The Repair Pathway: Mismatch Recognition and Strand Discrimination
The repair pathway begins when recognition factors, such as MutS\(\alpha\), bind to the mispaired bases or insertion/deletion loops that distort the DNA helix. Upon binding, the MutS complex undergoes a conformational change and recruits the MutL complex, forming a molecular signaling hub. This complex then scans the adjacent DNA segments, searching for a signal to identify the newly synthesized, error-containing strand. This process, known as strand discrimination, is essential because repairing the parental strand would permanently encode the error into the genome.
Strand Discrimination in Bacteria and Eukaryotes
In bacteria, strand discrimination uses transient DNA methylation. The parent strand is marked by methyl groups, while the new strand remains unmethylated, allowing the MutH enzyme to cleave the unmethylated strand near the mismatch. Eukaryotic cells lack MutH and rely on physical breaks (nicks) in the new strand, which naturally occur during replication. The MSH/MLH complex tracks along the DNA from the mismatch until it encounters the nearest nick, which serves as the entry point for the repair machinery. Proliferating Cell Nuclear Antigen (PCNA), loaded at the nick site, acts as a guiding factor to help the MutL\(\alpha\) complex correctly mark the error-containing strand for excision.
The Repair Pathway: Excision and Gap Filling
Once the newly synthesized strand is identified, the excision phase begins, requiring the coordinated action of several enzymes. The MutL\(\alpha\) complex, often stimulated by PCNA, introduces a nick on the error-containing strand near the mismatch, providing a clear start site for removal. A DNA helicase then separates the two strands, moving from the nick toward the mismatch. Following the helicase, a specialized exonuclease, such as Exonuclease 1 (Exo1) in eukaryotes, digests the single-stranded DNA segment containing the error. This “long-patch” excision removes a substantial segment of DNA, often spanning a thousand bases or more.
The resulting single-strand gap is filled by DNA polymerase \(\delta\), which uses the intact parental strand as a template. This polymerase works with the PCNA sliding clamp to ensure processivity and accuracy during the resynthesis. Finally, DNA ligase seals the remaining nick in the sugar-phosphate backbone, completing the repair.

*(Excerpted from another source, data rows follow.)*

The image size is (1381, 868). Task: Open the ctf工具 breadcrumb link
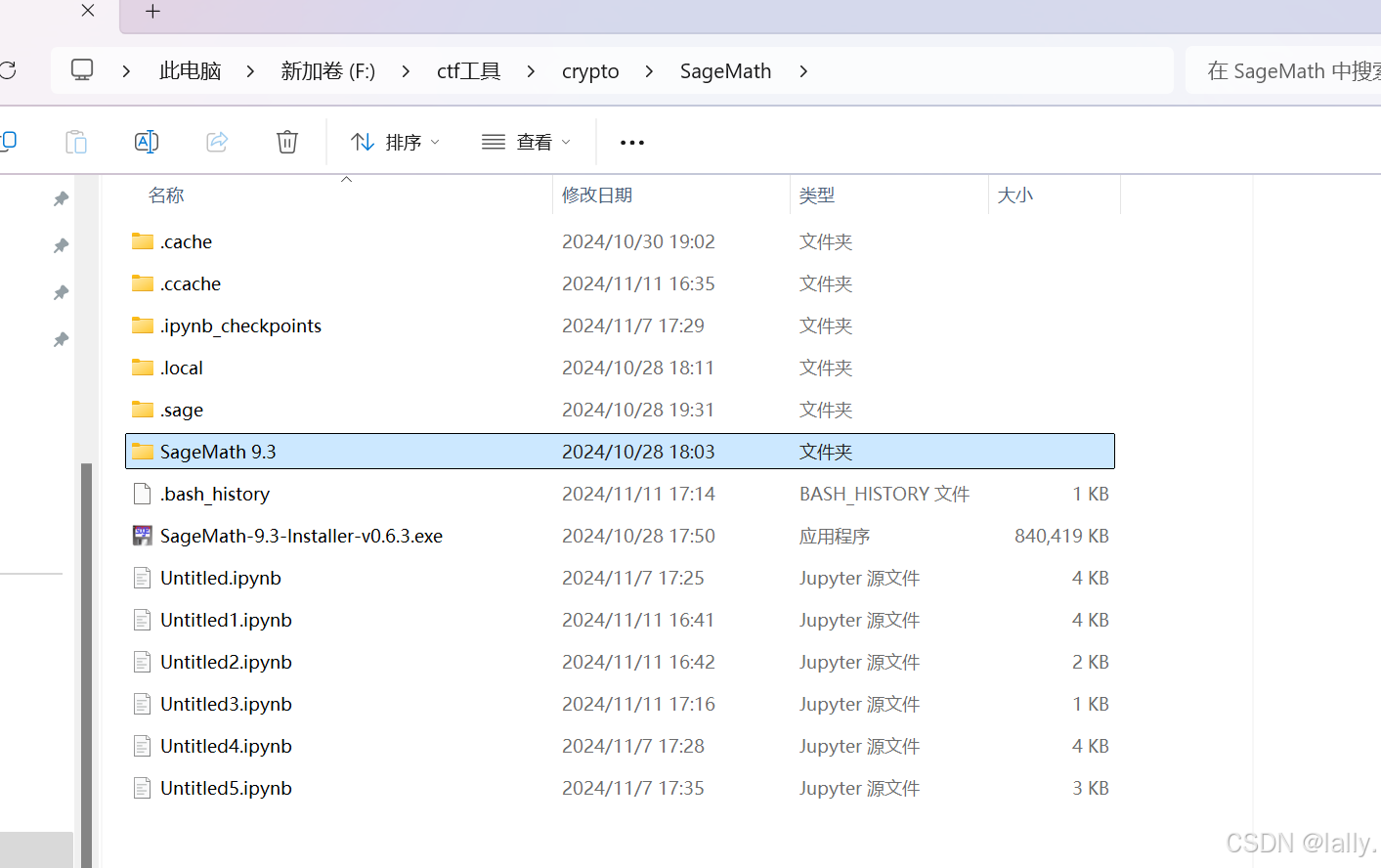(x=467, y=69)
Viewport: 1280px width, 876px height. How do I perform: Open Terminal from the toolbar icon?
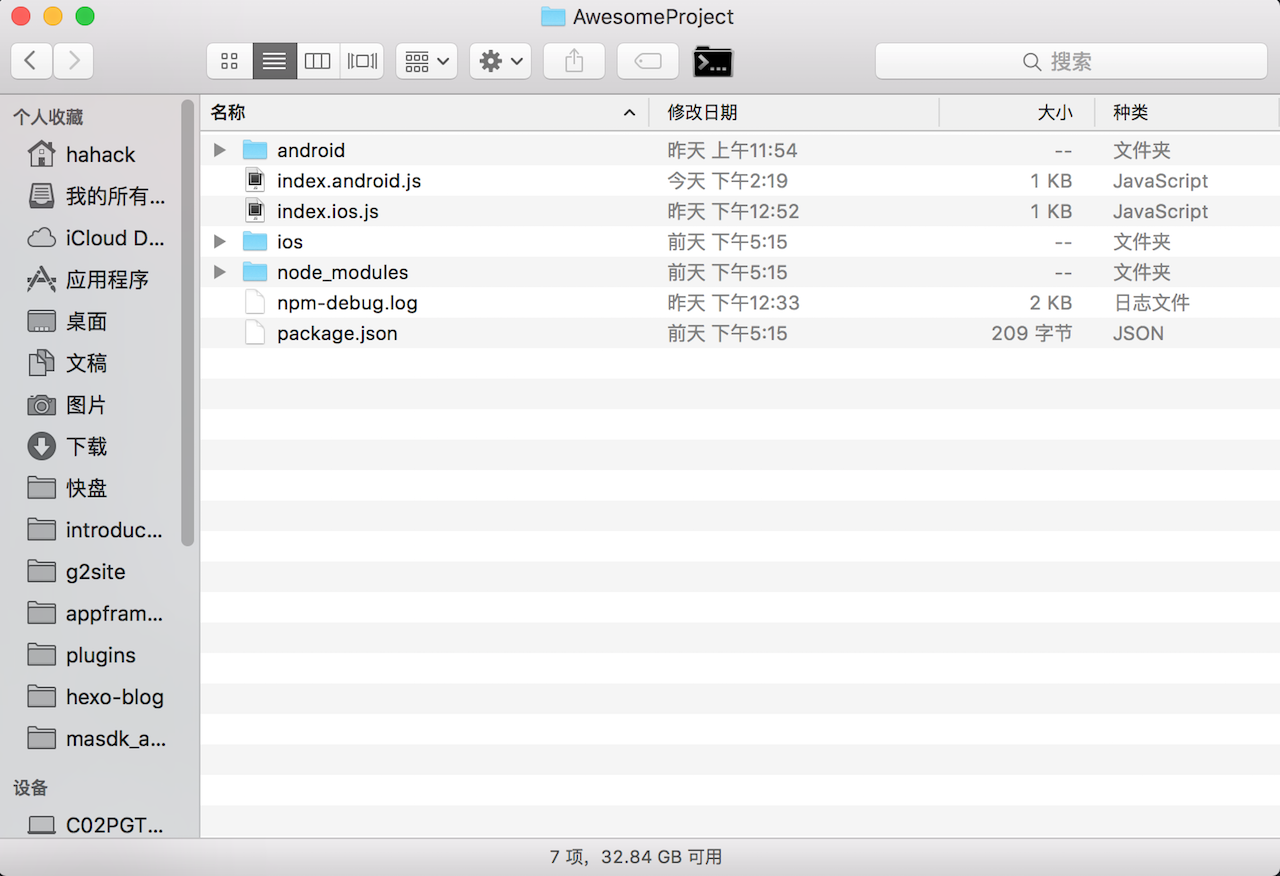713,61
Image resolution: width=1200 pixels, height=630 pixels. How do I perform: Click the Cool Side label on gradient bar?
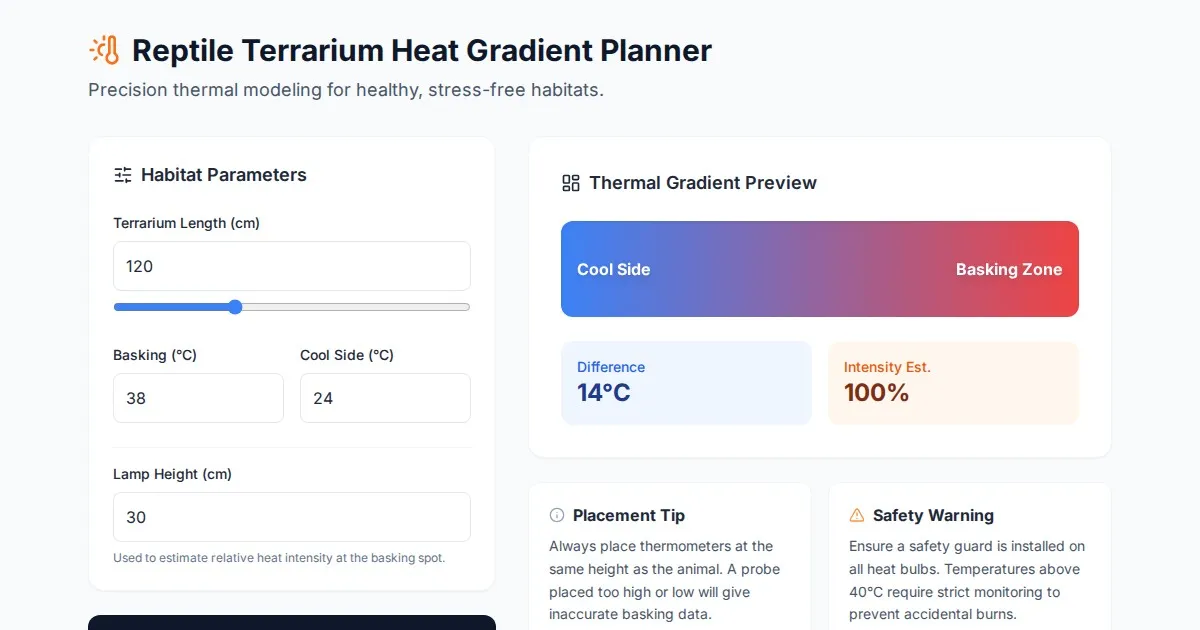click(x=614, y=269)
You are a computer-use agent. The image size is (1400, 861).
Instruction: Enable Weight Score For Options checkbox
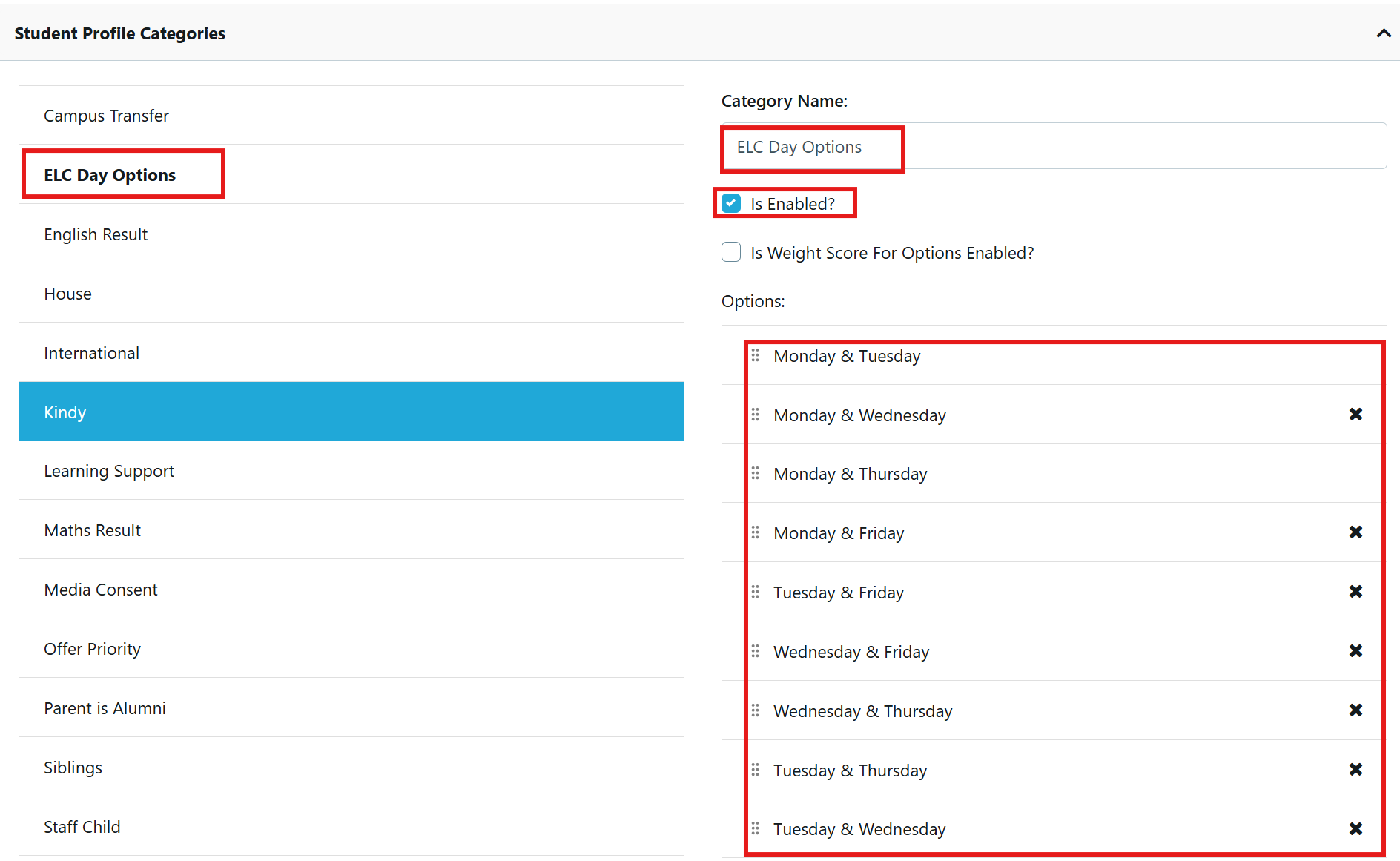[731, 253]
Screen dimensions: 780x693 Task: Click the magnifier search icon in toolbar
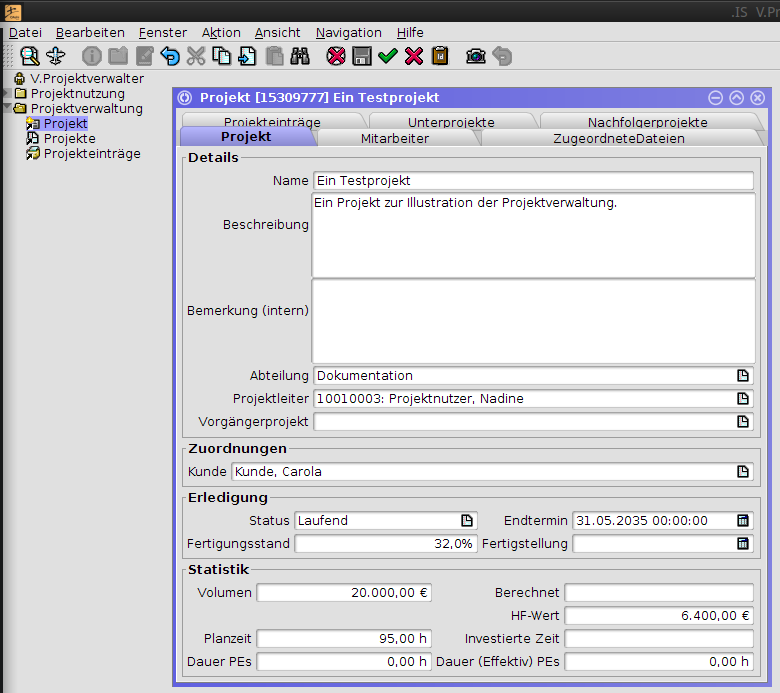coord(29,56)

Consequences of Defective Mismatch Repair
When the genes encoding the mismatch repair components are mutated or silenced, the system’s ability to correct replication errors is impaired. Failure in MMR leads to a significant increase in the spontaneous mutation rate, often by several hundredfold, a condition known as a mutator phenotype. This increased mutation rate is most noticeable in short, repetitive DNA sequences called microsatellites, resulting in a characteristic genomic instability known as microsatellite instability (MSI). This genomic instability accelerates the accumulation of mutations in genes controlling cell growth and survival, fueling cancer development.
MMR Deficiency and Cancer
Inherited defects in MMR genes, particularly MLH1 and MSH2, are the underlying cause of Lynch Syndrome (Hereditary Non-Polyposis Colorectal Cancer). This autosomal-dominant disorder significantly increases the lifetime risk of developing colorectal, endometrial, ovarian, and other cancers, often at an earlier age. MMR deficiency also occurs in sporadic cancers, commonly through the epigenetic silencing of the MLH1 gene. The inability to correct mispairs leads to a high tumor mutational burden, which is a distinguishing feature of MMR-deficient tumors. Recognizing this defect confirms diagnoses like Lynch Syndrome and influences treatment decisions, as these tumors often respond differently to certain therapies.